David was introduced to United Church Homes 25 years ago when he first met Vice President of Housing Services Cheryl Wickersham through LeadingAge Ohio, an advocate for nonprofit organizations serving older adults.

“I’m really excited to be involved as United Church Homes looks to expand its affordable housing services,” David said. “I believe everyone needs housing. With my background in long-term care and the continuum of care, I’m really interested in all facets of the organization.”

David grew up in Detroit, where his mother ran a nursing home, sparking a lifelong interest in David to serve older adults. He followed in her footsteps to become a nursing home administrator before moving into affordable housing.

He brings to the Board a wealth of experience and expertise in senior living services, affordable housing and strategic planning. He also brings a nonprofit perspective, having worked for nonprofits throughout his career.

“I tried retiring, but after six months, it wasn’t working out.” He laughed. “I need to be involved in my field.”

David lives in Columbus, Ohio, with his wife, Jackie.

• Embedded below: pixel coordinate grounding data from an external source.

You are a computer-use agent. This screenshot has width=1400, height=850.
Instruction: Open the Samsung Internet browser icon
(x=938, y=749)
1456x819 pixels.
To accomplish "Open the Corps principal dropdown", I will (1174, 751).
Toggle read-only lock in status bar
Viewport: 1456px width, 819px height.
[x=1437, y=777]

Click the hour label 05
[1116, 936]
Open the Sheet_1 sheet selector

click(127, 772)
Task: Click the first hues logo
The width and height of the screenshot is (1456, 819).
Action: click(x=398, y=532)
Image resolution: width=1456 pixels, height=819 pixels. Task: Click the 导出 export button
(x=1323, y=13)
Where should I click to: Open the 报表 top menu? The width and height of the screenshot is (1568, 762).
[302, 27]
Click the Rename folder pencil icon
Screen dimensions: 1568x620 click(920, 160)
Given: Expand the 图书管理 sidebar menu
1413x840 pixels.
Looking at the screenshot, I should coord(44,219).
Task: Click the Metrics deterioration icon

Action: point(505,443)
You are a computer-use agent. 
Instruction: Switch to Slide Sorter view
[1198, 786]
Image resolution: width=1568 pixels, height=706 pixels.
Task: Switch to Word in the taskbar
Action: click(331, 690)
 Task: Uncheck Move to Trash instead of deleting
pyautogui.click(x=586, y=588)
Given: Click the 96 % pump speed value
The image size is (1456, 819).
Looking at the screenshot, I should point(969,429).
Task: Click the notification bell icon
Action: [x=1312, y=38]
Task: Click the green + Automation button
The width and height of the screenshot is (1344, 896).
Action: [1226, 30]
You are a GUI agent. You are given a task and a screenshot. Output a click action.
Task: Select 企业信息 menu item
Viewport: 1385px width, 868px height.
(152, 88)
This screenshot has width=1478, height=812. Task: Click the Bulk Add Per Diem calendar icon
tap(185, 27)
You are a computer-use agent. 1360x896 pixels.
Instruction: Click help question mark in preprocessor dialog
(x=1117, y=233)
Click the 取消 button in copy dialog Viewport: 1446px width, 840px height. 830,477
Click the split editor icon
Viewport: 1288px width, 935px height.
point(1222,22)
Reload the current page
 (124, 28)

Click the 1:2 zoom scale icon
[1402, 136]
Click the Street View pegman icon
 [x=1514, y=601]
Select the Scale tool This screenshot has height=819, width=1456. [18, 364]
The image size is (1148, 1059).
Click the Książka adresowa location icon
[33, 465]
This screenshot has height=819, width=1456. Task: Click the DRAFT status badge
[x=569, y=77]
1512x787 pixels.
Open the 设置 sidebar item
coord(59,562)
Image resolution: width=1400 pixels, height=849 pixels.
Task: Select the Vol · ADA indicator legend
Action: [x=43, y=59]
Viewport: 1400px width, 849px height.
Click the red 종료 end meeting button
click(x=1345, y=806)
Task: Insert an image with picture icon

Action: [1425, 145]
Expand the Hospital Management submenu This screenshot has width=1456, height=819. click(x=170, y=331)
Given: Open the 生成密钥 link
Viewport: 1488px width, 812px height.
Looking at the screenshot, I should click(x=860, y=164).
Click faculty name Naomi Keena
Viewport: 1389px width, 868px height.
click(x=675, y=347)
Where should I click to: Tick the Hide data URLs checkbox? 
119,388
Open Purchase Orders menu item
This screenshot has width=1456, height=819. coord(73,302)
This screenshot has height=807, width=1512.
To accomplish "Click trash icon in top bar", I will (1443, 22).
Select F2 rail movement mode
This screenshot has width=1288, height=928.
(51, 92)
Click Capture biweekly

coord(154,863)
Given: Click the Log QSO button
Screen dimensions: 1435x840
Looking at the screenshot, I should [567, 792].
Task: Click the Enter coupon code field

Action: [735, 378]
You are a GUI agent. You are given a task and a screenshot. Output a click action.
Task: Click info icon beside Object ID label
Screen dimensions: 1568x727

Residents Continue Ritual of Giving

 

In 2017, United Church Homes communities donated over $20,000 to local, national and international charities through worship service collections

Residents of Chapel Hill, Fairhaven, Parkvue and Trinity communities collectively gave more than $20,300 to local, national and international charities in 2017 through worship service collections. This practice has deep meaning for many people who choose to live at United Church Homes.

“The residents love to give,” said Rev. Dr. Becky King, chaplain at Fairhaven Community in Upper Sandusky, Ohio, and dean of chaplains at UCH. “One hundred percent of their gifts are given to charities of their choice. Some people bring coins; some people bring bills. Some are able to offer prayers as their gift.”

Many residents of Trinity Community of Beavercreek, Ohio, have a long history in the United Church of Christ, of which UCH is an affiliate. Rev. Dale Brown, chaplain at Trinity Community, said residents often advocate for contributions to the United Church of Christ’s Global Ministries to spread the word and cause of Christ to the world.

Other times, residents elect to give their contributions to local charities or nonprofit organizations, such as food banks, homeless and domestic violence ministries and organizations like the Alzheimer’s Association.

The faithful also help their peers by giving to the community’s Life Enrichment Fund. This fund provides resources for life enrichment, group outings and other resident needs.

“People will bring their bingo money. Even if they only can give four quarters, it’s extremely important to them,” said Rev. Cathy Lawrence, chaplain of Parkvue Community in Sandusky, Ohio.

Recently, at Chapel Hill Community in Canal Fulton, Ohio, residents made their gifts go further with a donor match for the local affiliate of Habitat for Humanity, said Rev. Erin McCreight, chaplain at Chapel Hill. Each year, they also sponsor a child for $500 through Family Village Farm in India’s child-elders sponsorship program.

Many of the chaplains share details about the giving from the organizations receiving the funding during mission moments in worship services.

Emily Howard, a chaplain intern at Fairhaven, said she was touched by the energy that giving sparks in residents.

“We’re each called as people living in a faith community to share what we have and give of ourselves, and we’re connected in that way. It’s part of our faith,” she said.